REQUIRED WORK -
#1 Answer the following questions using the forum thread on the DSP1124P.
(a) How many filters per channel does vince say he needs at most?
(b) According to brucek, where should the BFD be inserted to test it?
(c) What crosstalk figure does the spec show?
#2 Reproduce verbatim the portion of the DSP1124P forum thread between "## brucek (Apr" and "range mains duty..", inclusive.

* start GIVEN TEXT *

# DSP1124P performance???



## vince (Oct 19, 2007)

O.K. not to ask the same question over again, but I have just finished my electronic x-over prodject and was wondering if one did not require a x-over, or many many filters, is there a problem using the 1124 for full range EQing? Already have one unit on sub and center, and it has made a great difference! I was thinking of putting one on the surrounds and mains now that "all speakers" in system is electroniclly crossed over.. I don't really feel that I need more than 12 filters per channel, so is there a problem with using this unit as oppossed to other Behringer units??? Sorry if it seems I am asking the same question as before. It just seems some people say go with this unit because it has better specs. Not being smart, but like what in particular? just numbers of filters perhaps?, noise?,what?
Thanks, 
Vince Dallaire


----------



## brucek (Apr 11, 2006)

> is there a problem using the 1124 for full range EQing?


I suppose it comes down to the quality of your system. I know I tested the unit on my mains for fun one day and it was quite poor. The best way to test this is to insert the BFD between the preamp and amplifier on one channel. This would allow you to listen to a channel without the unit and another with the unit. For myself, the noise floor was so high, I find it hard to believe anyone uses this for anything but the subwoofer channel.

The spec shows a 94dB noise figure with crosstalk of 76dB. Not too good compared to many systems today. 

I would look to a higher quality device for my full range mains duty.. 

brucek


----------



## vince (Oct 19, 2007)

Thanks for the reply. I have noticed that when my system is off, 1124 on, amp in stand by mode, there is a strange sound coming from the center channel. I have spoke of this before on this forum. when I have time I was going to try and eliminate the noise, it of course is not audible when content is playing only when system is quite. I guess I will look for a parametric EQ more geared to home listening enviroments, "not so pro use". And as you said, on sub use this seems to be just fine!
Thanks, 
Vince


----------



## Wayne A. Pflughaupt (Apr 13, 2006)

brucek said:


> I suppose it comes down to the quality of your system. I know I tested the unit on my mains for fun one day and it was quite poor. The best way to test this is to insert the BFD between the preamp and amplifier on one channel. This would allow you to listen to a channel without the unit and another with the unit. For myself, the noise floor was so high, I find it hard to believe anyone uses this for anything but the subwoofer channel.

* end GIVEN TEXT *
* start SUPPLIED MATERIAL *

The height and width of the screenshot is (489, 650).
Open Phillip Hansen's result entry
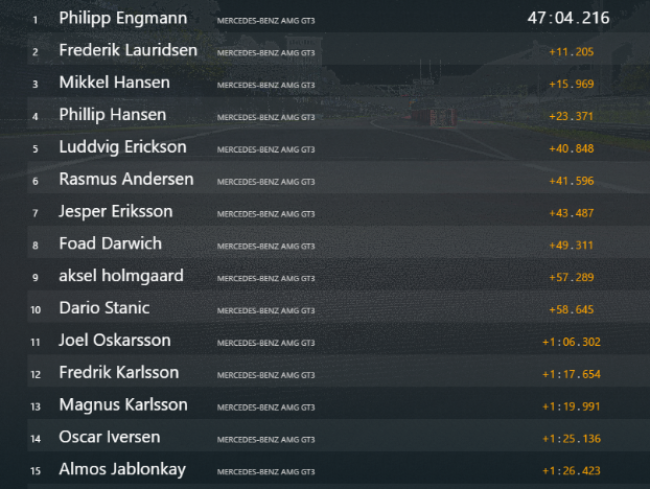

* end SUPPLIED MATERIAL *

EXPECTED RESPONSES -
#1
(a) No more than 12 filters per channel.
(b) Between the preamp and amplifier on one channel.
(c) 76dB.

#2
## brucek (Apr 11, 2006)

> is there a problem using the 1124 for full range EQing?


I suppose it comes down to the quality of your system. I know I tested the unit on my mains for fun one day and it was quite poor. The best way to test this is to insert the BFD between the preamp and amplifier on one channel. This would allow you to listen to a channel without the unit and another with the unit. For myself, the noise floor was so high, I find it hard to believe anyone uses this for anything but the subwoofer channel.

The spec shows a 94dB noise figure with crosstalk of 76dB. Not too good compared to many systems today. 

I would look to a higher quality device for my full range mains duty..